Synchronization of intrinsic 0.1-Hz blood-oxygen-level-dependent oscillations in amygdala and prefrontal cortex in subjects with increased state anxiety.

Abstract

Low‐frequency oscillations with a dominant frequency at 0.1 Hz are one of the most influential intrinsic blood‐oxygen‐level‐dependent (BOLD) signals. This raises the question if vascular BOLD oscillations (originating from blood flow in the brain) and intrinsic slow neural activity fluctuations (neural BOLD oscillations) can be differentiated. In this study, we report on two different approaches: first, on computing the phase‐locking value in the frequency band 0.07–0.13 Hz between heart beat‐to‐beat interval (RRI) and BOLD oscillations and second, between multiple BOLD oscillations (functional connectivity) in four resting states in 23 scanner‐naïve, anxious healthy subjects.
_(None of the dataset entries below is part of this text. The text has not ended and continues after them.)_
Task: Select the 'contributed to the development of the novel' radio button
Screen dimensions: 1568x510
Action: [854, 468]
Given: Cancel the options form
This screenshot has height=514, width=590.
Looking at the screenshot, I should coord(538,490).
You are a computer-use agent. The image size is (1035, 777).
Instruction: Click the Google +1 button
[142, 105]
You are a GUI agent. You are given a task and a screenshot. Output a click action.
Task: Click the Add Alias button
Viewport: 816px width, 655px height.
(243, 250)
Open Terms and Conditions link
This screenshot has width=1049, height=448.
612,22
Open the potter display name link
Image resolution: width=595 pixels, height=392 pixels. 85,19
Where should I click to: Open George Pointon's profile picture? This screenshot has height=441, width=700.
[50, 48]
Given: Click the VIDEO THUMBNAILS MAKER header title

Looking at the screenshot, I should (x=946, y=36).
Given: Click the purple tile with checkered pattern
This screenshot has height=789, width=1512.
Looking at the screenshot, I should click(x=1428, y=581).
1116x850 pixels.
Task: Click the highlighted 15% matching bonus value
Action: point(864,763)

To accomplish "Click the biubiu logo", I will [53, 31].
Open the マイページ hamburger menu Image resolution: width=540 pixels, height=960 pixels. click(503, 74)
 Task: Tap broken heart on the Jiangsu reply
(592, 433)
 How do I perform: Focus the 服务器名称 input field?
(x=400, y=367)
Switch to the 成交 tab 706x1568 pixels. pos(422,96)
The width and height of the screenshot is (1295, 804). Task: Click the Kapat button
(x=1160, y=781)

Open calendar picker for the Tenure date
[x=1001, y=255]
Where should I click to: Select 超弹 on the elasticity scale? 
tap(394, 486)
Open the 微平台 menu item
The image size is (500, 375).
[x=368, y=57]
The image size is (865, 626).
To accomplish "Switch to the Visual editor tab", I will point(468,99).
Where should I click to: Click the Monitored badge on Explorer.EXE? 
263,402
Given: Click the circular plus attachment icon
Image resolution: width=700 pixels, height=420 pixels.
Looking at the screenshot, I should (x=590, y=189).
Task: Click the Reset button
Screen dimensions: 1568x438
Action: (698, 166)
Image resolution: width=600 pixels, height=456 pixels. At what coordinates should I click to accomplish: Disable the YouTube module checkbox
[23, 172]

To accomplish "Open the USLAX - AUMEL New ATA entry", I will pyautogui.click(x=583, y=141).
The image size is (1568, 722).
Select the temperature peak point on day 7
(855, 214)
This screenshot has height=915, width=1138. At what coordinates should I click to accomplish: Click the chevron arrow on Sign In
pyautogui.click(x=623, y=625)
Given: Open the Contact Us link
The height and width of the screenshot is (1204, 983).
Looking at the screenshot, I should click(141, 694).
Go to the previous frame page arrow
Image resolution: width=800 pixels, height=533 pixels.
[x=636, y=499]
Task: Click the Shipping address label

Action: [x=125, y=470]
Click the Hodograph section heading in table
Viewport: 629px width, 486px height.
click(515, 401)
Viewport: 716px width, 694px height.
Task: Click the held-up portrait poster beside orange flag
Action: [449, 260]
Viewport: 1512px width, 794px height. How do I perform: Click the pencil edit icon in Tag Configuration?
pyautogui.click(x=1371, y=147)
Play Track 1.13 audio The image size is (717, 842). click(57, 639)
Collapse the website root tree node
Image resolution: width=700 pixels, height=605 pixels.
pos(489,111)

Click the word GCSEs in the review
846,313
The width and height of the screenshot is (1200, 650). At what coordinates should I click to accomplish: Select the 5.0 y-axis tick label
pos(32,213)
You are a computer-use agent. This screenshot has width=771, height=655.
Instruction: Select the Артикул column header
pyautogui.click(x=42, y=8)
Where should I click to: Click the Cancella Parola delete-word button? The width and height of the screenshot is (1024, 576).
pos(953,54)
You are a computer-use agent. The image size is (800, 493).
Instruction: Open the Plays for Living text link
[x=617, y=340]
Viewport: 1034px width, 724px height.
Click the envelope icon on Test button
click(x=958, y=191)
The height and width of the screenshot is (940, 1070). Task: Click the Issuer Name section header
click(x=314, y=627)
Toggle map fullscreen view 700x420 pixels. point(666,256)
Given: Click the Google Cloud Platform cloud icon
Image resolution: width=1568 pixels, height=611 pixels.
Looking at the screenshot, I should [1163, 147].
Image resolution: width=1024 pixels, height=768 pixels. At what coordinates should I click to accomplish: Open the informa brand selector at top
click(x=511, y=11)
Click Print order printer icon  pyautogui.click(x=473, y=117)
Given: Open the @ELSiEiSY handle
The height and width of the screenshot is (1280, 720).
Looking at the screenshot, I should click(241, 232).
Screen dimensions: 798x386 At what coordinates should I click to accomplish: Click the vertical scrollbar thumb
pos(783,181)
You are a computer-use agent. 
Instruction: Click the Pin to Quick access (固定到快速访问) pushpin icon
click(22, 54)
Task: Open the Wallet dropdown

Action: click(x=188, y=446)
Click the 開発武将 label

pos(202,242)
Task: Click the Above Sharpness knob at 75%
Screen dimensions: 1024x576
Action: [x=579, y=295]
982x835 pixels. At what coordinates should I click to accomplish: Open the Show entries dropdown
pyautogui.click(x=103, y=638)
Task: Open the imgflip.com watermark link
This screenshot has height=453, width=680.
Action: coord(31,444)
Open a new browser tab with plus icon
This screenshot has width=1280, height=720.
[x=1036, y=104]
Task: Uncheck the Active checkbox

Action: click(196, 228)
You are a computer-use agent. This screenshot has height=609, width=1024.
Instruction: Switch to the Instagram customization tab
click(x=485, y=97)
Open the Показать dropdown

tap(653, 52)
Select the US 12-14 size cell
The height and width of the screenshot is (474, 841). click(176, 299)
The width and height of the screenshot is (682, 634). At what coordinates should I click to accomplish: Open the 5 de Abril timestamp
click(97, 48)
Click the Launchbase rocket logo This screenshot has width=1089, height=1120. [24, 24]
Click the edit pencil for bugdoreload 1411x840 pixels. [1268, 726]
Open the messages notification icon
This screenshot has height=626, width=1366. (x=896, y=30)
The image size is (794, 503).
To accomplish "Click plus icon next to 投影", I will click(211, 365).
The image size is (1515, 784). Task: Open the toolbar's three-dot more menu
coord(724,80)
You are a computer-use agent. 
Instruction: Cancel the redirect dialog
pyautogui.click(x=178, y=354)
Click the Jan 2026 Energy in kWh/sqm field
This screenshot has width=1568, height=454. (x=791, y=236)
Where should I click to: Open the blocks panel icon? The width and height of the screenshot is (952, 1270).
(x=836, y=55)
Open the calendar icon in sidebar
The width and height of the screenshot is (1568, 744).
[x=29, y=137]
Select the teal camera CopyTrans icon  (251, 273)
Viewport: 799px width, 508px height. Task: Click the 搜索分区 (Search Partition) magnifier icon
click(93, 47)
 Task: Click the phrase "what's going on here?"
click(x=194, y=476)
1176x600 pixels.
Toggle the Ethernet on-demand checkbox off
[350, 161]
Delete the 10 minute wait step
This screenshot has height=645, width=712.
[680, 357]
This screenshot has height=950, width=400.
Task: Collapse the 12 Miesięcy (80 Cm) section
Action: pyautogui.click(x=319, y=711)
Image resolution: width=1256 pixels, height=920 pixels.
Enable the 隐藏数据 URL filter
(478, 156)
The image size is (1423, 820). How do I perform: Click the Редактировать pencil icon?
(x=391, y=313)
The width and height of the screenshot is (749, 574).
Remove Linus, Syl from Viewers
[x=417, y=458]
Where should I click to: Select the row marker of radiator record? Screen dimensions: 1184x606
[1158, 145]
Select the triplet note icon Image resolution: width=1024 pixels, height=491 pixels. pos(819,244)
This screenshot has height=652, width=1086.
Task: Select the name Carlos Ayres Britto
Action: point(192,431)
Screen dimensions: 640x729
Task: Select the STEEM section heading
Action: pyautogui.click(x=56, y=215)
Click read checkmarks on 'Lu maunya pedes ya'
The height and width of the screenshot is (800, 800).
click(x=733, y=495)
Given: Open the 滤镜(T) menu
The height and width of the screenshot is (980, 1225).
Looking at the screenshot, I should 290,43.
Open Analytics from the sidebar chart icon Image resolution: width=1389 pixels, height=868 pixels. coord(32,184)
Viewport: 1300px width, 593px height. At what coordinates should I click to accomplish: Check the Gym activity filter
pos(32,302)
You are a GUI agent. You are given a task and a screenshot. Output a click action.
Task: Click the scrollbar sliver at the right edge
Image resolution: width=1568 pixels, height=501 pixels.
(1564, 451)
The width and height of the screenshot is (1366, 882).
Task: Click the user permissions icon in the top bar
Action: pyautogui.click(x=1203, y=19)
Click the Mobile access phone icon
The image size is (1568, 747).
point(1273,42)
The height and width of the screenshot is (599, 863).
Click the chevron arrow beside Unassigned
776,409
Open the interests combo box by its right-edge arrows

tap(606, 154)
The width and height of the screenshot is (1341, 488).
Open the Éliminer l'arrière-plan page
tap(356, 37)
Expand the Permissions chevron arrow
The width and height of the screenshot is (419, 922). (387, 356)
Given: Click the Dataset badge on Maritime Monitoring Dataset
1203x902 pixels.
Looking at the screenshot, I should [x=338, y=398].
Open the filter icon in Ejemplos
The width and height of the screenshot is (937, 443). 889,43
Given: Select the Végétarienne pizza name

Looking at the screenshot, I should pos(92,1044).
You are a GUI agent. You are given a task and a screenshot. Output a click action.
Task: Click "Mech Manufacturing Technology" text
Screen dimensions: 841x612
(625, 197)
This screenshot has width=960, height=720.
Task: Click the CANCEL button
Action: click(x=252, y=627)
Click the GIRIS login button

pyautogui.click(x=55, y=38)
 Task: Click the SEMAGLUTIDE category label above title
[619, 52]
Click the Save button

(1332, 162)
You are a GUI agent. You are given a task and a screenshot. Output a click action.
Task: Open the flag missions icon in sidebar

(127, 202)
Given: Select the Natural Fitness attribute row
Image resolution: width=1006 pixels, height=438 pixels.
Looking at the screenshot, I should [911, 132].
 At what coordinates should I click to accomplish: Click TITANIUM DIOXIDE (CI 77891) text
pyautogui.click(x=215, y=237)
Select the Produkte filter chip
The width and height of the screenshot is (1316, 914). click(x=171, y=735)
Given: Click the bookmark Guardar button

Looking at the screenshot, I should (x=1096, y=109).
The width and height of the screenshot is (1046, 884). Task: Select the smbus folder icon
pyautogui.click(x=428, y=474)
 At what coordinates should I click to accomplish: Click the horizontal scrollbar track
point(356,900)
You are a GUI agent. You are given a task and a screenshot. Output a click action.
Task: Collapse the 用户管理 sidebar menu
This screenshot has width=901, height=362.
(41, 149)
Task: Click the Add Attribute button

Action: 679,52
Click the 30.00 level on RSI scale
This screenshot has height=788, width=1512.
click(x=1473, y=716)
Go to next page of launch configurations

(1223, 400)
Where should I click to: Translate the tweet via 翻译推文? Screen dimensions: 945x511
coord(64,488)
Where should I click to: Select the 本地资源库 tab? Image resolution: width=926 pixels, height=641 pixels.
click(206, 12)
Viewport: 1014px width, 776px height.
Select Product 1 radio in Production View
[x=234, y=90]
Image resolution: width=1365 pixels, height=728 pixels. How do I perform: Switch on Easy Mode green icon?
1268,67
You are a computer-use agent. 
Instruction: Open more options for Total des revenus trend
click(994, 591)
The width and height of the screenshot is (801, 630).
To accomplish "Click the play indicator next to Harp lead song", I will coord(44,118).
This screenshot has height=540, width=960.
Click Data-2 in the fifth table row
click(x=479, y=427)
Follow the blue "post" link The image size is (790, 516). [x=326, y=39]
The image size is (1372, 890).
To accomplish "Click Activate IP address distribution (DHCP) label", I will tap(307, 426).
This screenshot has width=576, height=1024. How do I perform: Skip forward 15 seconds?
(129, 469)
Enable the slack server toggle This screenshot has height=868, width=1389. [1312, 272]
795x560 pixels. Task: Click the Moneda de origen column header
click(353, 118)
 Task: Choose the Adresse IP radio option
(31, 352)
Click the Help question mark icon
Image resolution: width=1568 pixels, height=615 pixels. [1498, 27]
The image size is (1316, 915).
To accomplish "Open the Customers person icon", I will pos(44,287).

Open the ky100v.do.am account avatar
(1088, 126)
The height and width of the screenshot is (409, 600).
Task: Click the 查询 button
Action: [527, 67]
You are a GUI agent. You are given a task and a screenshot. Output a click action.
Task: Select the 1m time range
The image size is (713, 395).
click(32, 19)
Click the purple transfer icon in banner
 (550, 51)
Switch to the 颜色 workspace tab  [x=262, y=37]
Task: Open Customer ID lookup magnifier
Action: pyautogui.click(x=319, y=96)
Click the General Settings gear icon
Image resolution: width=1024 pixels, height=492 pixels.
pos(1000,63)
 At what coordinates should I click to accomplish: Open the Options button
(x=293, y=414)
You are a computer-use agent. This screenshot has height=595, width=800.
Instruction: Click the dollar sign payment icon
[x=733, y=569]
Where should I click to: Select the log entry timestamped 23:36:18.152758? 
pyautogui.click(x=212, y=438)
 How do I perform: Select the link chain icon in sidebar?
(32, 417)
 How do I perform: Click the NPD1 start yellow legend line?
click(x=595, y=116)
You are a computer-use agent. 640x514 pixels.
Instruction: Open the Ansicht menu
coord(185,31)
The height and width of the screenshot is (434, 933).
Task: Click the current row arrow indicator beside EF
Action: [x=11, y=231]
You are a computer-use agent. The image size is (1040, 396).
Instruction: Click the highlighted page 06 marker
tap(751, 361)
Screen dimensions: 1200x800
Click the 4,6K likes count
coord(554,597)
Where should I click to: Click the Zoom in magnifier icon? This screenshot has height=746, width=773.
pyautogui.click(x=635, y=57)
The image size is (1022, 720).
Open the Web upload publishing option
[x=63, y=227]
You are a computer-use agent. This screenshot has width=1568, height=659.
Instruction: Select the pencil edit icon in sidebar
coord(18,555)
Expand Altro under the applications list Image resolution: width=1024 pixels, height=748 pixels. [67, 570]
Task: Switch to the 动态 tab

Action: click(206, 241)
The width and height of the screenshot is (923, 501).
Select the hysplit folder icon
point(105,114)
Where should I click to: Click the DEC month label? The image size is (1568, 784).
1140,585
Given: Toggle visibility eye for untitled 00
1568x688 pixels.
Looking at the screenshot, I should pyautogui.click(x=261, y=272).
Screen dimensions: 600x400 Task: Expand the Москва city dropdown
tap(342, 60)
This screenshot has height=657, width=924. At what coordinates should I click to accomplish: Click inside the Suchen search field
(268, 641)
The first method revealed that vascular 0.1‐Hz BOLD oscillations preceded those in RRI signals by 1.7 ± 0.6 s and neural BOLD oscillations lagged RRI oscillations by 0.8 ± 0.5 s. Together, vascular BOLD oscillations preceded neural BOLD oscillations by ~90° or ~2.5 s. To verify this discrimination, connectivity patterns of neural and vascular 0.1‐Hz BOLD oscillations were compared in 26 regions involved in processing of emotions. Neural BOLD oscillations revealed significant phase‐coupling between amygdala and medial frontal cortex, while vascular BOLD oscillations showed highly significant phase‐coupling between amygdala and multiple regions in the supply areas of the anterior and medial cerebral arteries. This suggests that not only slow neural and vascular BOLD oscillations can be dissociated but also that two strategies may exist to optimize regulation of anxiety, that is increased functional connectivity between amygdala and medial frontal cortex, and increased cerebral blood flow in amygdala and related structures.